■ **Prompt 1**:
Answer these questions from the text on baby feeding:
(a) Which problem does research show has the most long-term consequences?
(b) For how long does the text advise feeding on demand?
(c) With what foods does the text suggest starting solids?
■ **Prompt 2**: Translate this sentence from the text on baby feeding into Spanish: "Start with either a single grain cereal or a plain veggie that has been smoothly pureed."

*** Opening Document excerpt ***

Feeding is one of the most emotive of all parenting tasks. Any mom of a fussy eater will tell you that this is a horrid challenge, at any age. In addition, research has shown that between sleep issues, colic and fussy feeding – the problem that has the most long-term consequences is fussy eating. Here are three of the more common feeding challenges:
While breast milk is the natural food for babies under 6 months of age, many a mom will tell you that breastfeeding itself does not necessarily come naturally. In fact, breastfeeding can be an enormous challenge. There are three simple tips that may help you on your journey:
- Have reasonable expectations – your baby will feed frequently and while you both are learning a new skill, you may have some upsets along the way. This does not mean you are not a ‘good milk cow’ or that you should throw in the towel, its simply part of the journey.
- Get a lactation consultant in within days of your baby’s birth – she will help you establish a good latch and make you feel more comfortable as you learn how to feed.
- Feed on demand for the first 6 weeks or until your milk supply is well established. Four hourly breastfeeds are not the norm in the early days and will impact your milk supply negatively.
Introducing solids needs not be a challenge at all. Three simple tips for solids introduction:
- Be led by your baby as to when she needs solids. If she is no longer satisfied between feeds and is waking more frequently at night, it very interested in you eating and is stable in supported sitting, your baby may be ready. Ask your clinic sister at this point when your baby should have solids.
- Start with either a single grain cereal or a plain veggie that has been smoothly pureed.

*** Closing Document excerpt ***
*** Opening Dataset entries ***

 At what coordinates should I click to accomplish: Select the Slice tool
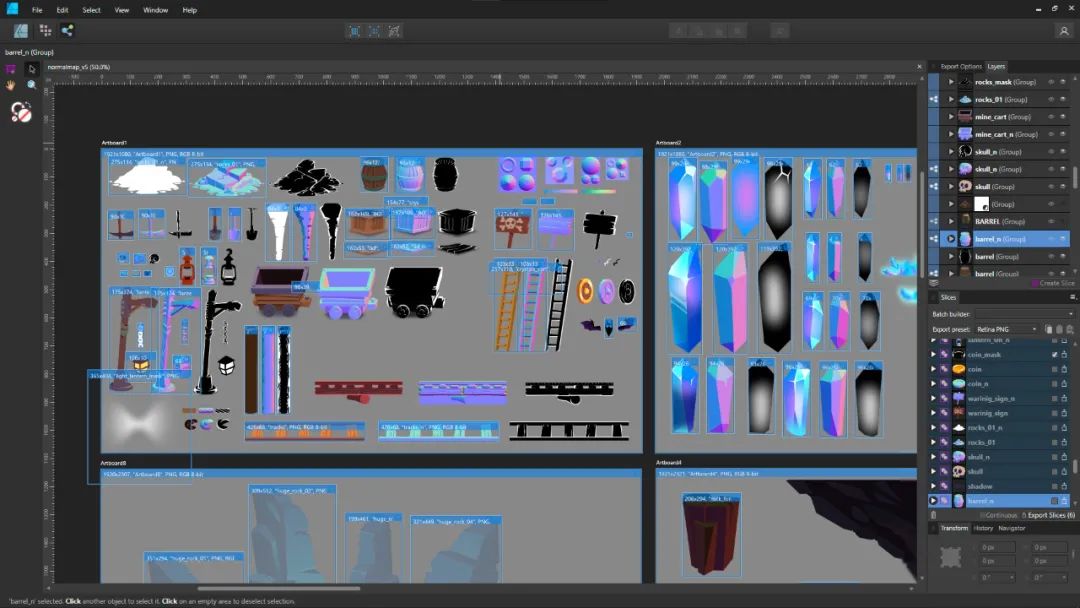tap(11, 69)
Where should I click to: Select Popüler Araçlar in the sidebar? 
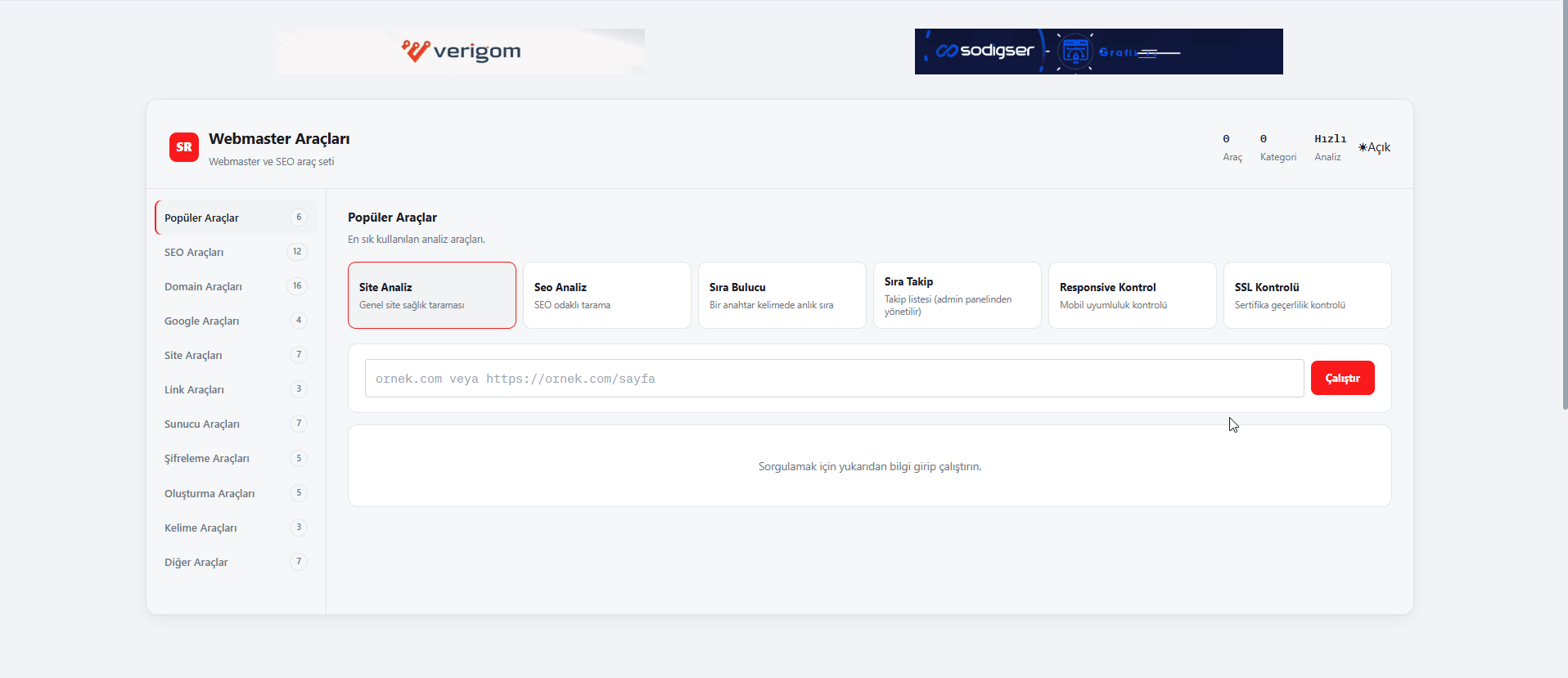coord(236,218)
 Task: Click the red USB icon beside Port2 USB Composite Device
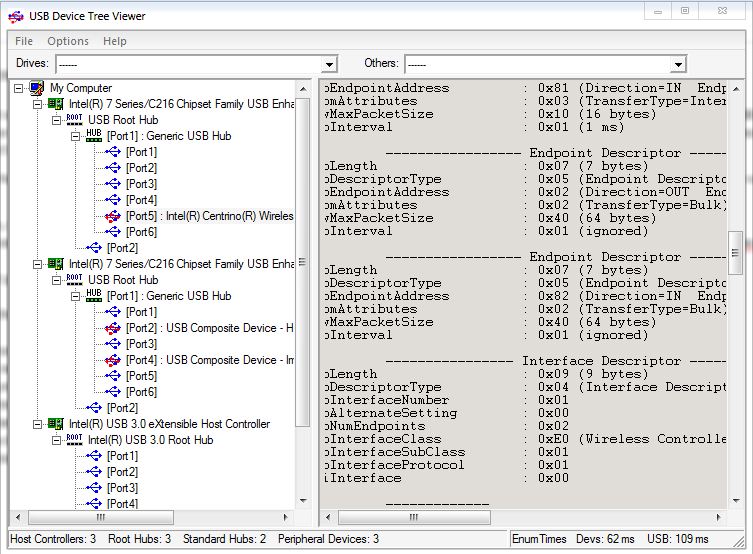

*** Closing Dataset entries ***

■ **Written solution 1**:
(a) Fussy eating.
(b) For the first 6 weeks or until your milk supply is well established.
(c) Either a single grain cereal or a plain veggie that has been smoothly pureed.

■ **Written solution 2**: Comience con un cereal de un solo grano o con una verdura sencilla que se haya hecho puré hasta quedar suave.